Dalam kasus ini belum jelas penyebab meninggalnya NY. A, ada
kemungkinan faktor lain yang menyebabkan meninggalnya pasien bukan
karena kesalahan selama operasi tapi bisa jadi penyebab kematian pasien saat
perawatan yang dilakukan di ruang ICU selama 3 hari.
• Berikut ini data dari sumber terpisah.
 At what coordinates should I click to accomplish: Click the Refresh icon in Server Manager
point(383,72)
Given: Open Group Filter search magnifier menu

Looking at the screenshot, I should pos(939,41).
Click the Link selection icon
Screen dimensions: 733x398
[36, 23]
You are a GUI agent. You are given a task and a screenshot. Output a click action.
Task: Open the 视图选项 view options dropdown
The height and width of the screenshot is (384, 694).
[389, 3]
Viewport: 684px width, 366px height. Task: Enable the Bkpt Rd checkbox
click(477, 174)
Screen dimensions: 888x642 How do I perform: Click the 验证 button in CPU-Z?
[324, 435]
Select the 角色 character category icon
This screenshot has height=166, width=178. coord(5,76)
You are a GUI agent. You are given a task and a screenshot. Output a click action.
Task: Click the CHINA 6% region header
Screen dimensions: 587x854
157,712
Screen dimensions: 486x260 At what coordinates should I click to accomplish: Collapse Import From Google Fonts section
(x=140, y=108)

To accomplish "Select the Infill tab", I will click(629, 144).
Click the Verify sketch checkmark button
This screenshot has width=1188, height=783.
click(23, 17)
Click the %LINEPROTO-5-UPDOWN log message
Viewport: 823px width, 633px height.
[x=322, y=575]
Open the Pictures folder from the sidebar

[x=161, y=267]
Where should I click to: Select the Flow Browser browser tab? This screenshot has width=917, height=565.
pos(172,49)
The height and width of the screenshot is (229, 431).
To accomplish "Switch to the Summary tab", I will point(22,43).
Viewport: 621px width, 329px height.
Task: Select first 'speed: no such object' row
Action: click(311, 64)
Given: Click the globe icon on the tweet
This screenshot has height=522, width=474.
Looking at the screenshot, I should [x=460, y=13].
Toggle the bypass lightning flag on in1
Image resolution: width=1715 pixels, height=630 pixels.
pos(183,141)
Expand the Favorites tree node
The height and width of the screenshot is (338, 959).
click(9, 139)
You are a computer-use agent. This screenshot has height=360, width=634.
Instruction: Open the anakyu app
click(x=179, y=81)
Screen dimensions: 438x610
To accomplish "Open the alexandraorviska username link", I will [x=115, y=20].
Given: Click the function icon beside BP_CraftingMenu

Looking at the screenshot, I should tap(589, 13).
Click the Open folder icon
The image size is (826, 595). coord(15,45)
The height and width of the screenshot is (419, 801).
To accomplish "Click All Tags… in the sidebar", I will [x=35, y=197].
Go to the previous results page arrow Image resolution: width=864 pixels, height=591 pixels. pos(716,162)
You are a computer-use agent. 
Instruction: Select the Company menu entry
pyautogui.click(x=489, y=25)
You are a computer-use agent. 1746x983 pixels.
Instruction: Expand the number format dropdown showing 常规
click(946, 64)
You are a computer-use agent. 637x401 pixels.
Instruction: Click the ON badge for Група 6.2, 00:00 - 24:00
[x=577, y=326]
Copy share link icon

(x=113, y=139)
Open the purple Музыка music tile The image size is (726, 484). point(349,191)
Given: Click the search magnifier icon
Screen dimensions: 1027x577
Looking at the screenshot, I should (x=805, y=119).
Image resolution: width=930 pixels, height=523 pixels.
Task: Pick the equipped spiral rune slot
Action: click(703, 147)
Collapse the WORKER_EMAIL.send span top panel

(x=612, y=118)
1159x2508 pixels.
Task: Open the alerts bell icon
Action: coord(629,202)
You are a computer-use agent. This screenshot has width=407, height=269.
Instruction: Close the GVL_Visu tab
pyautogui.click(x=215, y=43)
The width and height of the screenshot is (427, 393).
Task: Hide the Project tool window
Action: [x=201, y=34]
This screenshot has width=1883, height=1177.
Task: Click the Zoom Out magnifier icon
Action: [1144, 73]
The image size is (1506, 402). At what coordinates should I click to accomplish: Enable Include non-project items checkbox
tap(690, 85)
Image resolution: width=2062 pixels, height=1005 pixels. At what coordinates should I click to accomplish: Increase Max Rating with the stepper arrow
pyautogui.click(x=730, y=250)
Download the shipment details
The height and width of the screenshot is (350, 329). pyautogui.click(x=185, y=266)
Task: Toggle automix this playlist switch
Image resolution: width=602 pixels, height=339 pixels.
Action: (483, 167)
 Dilihat dari kecamata hukum ada indikasi bahwa dokter melakukan perbuatan
melawan hukum (pasal 1365 KUHPerdata) dikarenakan dokter melakukan
tindakan pemotongan tanpa meminta persetujuan atau informed consent dari
suami atau keluarga pasien, dan juga terjadi kelalaian pada proses diagnosis
yang dilakukan oleh dokter B dan tim medis dengan tidak lengkapnya
diagnosis yang dilakukan terhadap pasien sehingga menyebabkan operasi
lanjutan kepada pasien.
 Dalam kasus di atas dokter tidak dapat dikenakan perbuatan melawan
hukum(pasal 1365 KUHPerdata) dikarenakan penyakit usus buntu sudah
sangat parah dan menyebabkan terjadinya infeksi kerongga perut (peritoritis).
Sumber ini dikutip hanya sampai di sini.